- De aanwijzingen met betrekking tot naar achteren en naar voren gerichte kinderzitjesbevestigingssystemen op de bijrijdersstoel in acht nemen meer.
- De montage- en gebruikshandleiding van de fabrikant van het gebruikte kinderzitjesbevestigingssysteem in acht nemen.
- Voor een kinderzitjesbevestigingssysteem van de categorie "Universal" of "Semi-Universal" controleren of dit voor de zitplaats van het voertuig is toegestaan. De aanwijzingen onder "Geschiktheid van de zitplaatsen voor de bevestiging van kinderzitjesbevestigingssystemen" in acht nemen meer.
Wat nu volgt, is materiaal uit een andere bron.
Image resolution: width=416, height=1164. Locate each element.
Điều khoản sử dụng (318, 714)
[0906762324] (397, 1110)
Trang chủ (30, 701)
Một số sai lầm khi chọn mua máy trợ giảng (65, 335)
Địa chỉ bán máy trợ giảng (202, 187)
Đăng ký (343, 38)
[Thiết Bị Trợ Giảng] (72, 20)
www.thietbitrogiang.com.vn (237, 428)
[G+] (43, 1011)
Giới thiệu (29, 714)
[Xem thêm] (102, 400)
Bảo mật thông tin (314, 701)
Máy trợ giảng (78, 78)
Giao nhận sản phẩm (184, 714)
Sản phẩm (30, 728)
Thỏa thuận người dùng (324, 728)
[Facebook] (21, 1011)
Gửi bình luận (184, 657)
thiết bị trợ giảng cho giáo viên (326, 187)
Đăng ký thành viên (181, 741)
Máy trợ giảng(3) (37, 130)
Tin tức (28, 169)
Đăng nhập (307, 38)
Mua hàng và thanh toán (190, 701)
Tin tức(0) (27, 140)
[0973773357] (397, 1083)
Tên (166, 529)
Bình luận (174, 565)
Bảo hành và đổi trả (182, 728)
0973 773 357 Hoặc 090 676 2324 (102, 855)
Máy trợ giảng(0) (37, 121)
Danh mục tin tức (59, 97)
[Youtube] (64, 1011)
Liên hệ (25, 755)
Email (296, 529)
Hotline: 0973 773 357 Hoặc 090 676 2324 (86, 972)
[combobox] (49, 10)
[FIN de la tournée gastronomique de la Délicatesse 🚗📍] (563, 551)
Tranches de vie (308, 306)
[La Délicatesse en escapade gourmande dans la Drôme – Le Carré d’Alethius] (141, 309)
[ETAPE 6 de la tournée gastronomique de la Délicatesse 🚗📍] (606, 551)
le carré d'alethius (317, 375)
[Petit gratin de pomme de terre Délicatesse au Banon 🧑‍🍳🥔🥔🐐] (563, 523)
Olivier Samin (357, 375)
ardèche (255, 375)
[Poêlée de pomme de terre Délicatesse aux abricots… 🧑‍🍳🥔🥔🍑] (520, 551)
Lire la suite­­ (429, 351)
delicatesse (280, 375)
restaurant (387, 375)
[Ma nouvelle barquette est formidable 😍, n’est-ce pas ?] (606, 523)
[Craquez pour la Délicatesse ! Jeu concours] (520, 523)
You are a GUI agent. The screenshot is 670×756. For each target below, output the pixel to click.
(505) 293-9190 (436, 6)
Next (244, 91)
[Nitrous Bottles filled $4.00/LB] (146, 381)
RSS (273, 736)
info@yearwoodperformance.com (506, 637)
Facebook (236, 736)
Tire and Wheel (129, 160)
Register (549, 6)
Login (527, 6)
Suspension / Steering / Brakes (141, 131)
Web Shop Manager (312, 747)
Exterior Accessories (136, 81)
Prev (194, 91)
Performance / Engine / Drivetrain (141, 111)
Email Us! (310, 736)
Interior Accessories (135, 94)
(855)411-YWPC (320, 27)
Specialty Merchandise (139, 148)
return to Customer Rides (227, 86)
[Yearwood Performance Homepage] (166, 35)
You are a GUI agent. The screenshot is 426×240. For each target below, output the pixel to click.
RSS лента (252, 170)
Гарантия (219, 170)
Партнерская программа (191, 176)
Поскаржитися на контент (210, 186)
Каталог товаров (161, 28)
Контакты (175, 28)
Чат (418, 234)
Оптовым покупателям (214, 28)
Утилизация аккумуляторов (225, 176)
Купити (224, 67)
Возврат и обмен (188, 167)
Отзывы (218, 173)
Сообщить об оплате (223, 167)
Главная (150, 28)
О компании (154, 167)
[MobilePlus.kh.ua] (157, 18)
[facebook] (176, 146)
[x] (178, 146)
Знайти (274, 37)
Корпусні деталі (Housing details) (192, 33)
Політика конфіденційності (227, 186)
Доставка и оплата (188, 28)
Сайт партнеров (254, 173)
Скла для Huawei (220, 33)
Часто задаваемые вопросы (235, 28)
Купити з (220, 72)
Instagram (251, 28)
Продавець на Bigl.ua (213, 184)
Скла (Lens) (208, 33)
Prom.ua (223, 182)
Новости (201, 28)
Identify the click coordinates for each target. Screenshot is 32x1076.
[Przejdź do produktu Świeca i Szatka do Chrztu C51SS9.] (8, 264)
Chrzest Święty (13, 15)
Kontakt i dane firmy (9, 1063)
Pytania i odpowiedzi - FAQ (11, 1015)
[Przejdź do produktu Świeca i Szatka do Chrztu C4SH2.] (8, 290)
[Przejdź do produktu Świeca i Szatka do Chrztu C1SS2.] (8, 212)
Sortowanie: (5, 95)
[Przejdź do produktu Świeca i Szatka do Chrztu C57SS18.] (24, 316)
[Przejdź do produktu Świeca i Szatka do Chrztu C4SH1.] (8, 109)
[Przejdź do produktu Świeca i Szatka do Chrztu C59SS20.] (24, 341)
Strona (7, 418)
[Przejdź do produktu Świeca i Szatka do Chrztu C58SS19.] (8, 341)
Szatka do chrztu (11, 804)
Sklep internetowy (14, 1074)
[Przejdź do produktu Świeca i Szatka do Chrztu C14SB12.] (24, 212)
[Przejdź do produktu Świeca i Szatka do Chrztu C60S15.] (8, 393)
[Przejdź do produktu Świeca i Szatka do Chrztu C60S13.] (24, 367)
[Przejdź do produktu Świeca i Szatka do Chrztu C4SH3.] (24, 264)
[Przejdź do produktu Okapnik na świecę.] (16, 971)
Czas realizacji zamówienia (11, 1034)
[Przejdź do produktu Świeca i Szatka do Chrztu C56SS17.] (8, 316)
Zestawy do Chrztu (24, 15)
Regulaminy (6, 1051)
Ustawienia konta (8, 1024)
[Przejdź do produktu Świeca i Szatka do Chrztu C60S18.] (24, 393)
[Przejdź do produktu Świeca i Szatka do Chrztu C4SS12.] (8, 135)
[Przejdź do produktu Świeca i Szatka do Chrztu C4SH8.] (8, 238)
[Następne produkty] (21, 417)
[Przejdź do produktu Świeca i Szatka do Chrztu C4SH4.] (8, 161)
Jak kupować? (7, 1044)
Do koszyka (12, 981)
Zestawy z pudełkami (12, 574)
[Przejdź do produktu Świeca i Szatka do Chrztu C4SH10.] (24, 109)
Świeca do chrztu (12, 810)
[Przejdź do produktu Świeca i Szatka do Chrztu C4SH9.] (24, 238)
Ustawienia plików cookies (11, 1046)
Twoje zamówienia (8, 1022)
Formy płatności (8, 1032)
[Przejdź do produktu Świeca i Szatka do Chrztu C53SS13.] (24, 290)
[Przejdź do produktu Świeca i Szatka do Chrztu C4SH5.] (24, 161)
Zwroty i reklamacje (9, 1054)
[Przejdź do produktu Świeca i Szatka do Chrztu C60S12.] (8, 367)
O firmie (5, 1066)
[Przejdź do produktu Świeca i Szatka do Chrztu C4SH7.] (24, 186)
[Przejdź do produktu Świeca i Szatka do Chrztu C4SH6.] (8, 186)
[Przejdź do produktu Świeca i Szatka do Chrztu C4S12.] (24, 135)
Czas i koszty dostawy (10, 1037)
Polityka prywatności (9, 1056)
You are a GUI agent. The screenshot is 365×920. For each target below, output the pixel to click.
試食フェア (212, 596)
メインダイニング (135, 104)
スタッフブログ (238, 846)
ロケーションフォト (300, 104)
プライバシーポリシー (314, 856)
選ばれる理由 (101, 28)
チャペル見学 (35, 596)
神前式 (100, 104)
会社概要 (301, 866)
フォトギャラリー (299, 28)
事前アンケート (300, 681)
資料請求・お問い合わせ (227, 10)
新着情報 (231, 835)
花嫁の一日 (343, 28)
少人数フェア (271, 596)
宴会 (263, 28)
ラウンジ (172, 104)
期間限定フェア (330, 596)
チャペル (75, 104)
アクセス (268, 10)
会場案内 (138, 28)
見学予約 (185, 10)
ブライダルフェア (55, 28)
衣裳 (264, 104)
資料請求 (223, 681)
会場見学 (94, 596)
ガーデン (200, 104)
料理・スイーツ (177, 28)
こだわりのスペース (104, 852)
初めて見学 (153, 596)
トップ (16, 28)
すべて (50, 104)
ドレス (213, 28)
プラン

- Bij gebruik van een naar voren gericht kinderzitjesbevestigingssysteem van de groep I: Indien mogelijk de hoofdsteunen van de betreffende stoel uitbouwen. Na het uitbouwen van het kinderzitjesbevestigingssysteem de hoofdsteun direct aanbrengen en alle hoofdsteunen correct instellen.
- De leuning van een naar voren gericht kinderzitjesbevestigingssysteem moet zo volledig mogelijk tegen de rugleuning van de bijrijdersstoel aan liggen.
- Bij bepaalde kinderzitjesbevestigingssystemen van de gewichtsgroepen II of III kan het gebeuren dat het kinderzitjesbevestigingssysteem niet op de maximumgrootte kan worden ingesteld, bijvoorbeeld door mogelijk contact met het dak.
- Het kinderzitjesbevestigingssysteem mag niet onder spanning en/of getordeerd tussen het dak en het zitvlak worden ingebouwd.
- Het kinderzitjesbevestigingssysteem mag niet door de hoofdsteun worden belast. De hoofdsteunen overeenkomstig instellen.
- Nooit voorwerpen, zoals een kussen, onder of achter het kinderzitjesbevestigingssysteem leggen.
Het draagvlak van het kinderzitjesbevestigingssysteem moet volledig op het zitvlak van de bijrijdersstoel rusten.
De schoudergordelband moet vanaf de gordeldoorvoeropening naar voren en omlaag verlopen.